Salt and Pepper Soft-shell Crabs

These crabs are a delight to eat as you can devour the entire creature—shells and all. They are eaten when they have just shed their old shell and before a new shell hardens.

serves 4

4 soft-shell crabs

1 teaspoon spicy salt and pepper

1 tablespoon Shaoxing rice wine

1 egg, beaten

1 tablespoon plain (all-purpose) flour

oil for deep-frying

1 spring onion (scallion), chopped

2 small red chillies, chopped

To kill the crabs humanely, put them in the freezer for 1 hour. Bring a large saucepan of water to the boil. Plunge the crabs into boiling water for about 1 minute, then rinse them in cold water. Marinate in the spicy salt and pepper and rice wine for 10–15 minutes, then coat with the egg and dust with the flour.
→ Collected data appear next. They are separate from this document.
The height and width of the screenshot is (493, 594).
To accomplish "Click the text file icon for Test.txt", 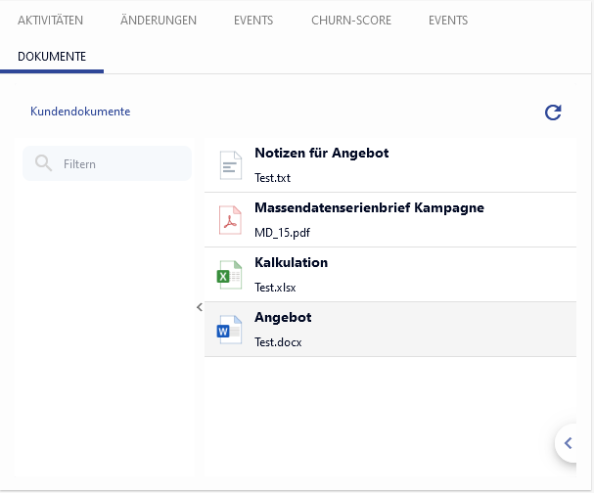I will pos(229,165).
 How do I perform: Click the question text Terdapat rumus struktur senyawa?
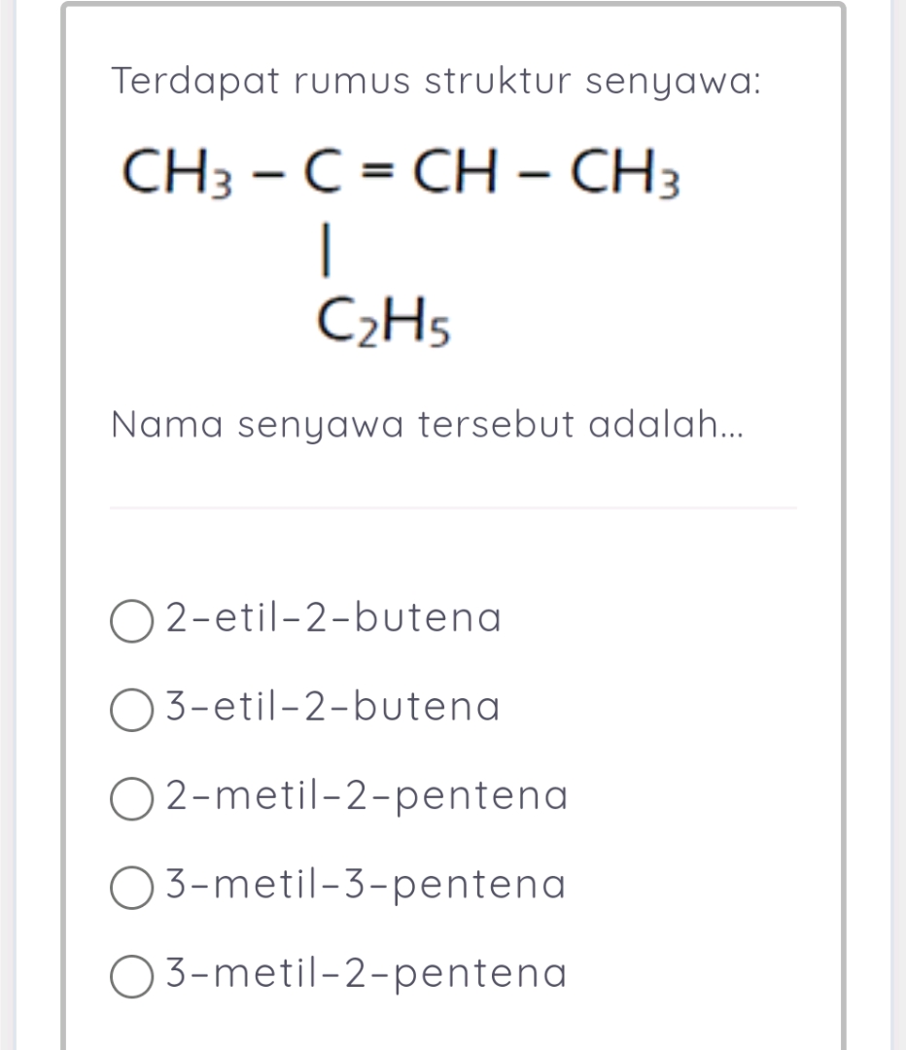click(x=435, y=81)
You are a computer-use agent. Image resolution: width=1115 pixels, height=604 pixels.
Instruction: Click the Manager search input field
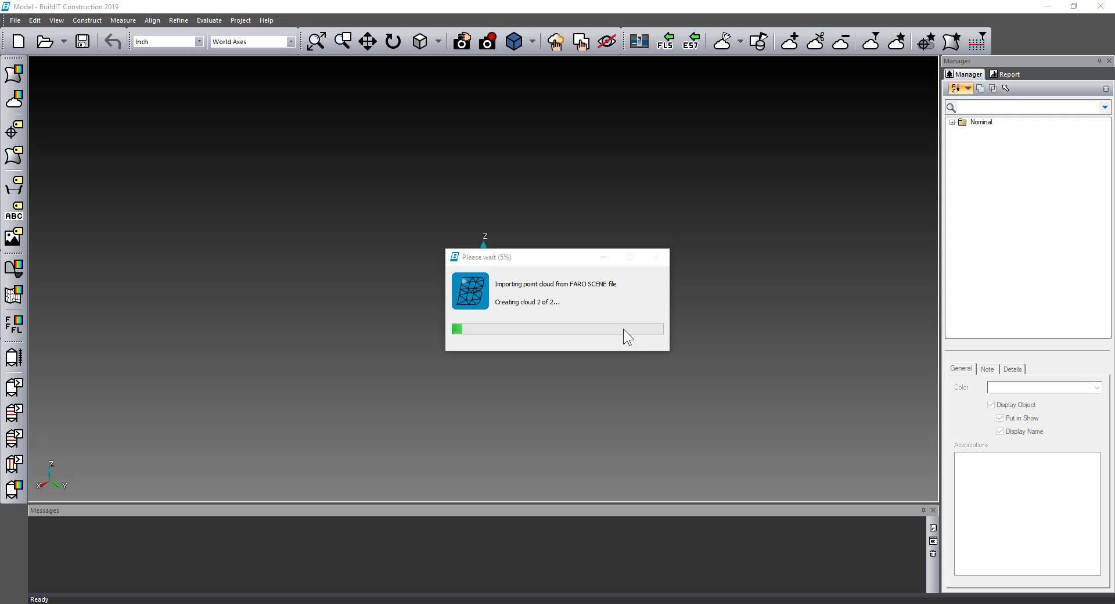pyautogui.click(x=1028, y=107)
Fill a wok one-quarter full of oil. Heat the oil to 190°C (375°F), or until a piece of bread fries golden brown in 10 seconds when dropped in the oil. Cook the crabs for 3–4 minutes, or until golden. Remove and drain, reserving the oil. Cut each crab in half and arrange on a serving plate.

Soak the spring onion and chilli in the hot oil (with the heat turned off) for 2 minutes. Remove with a wire sieve or slotted spoon and sprinkle over the crabs.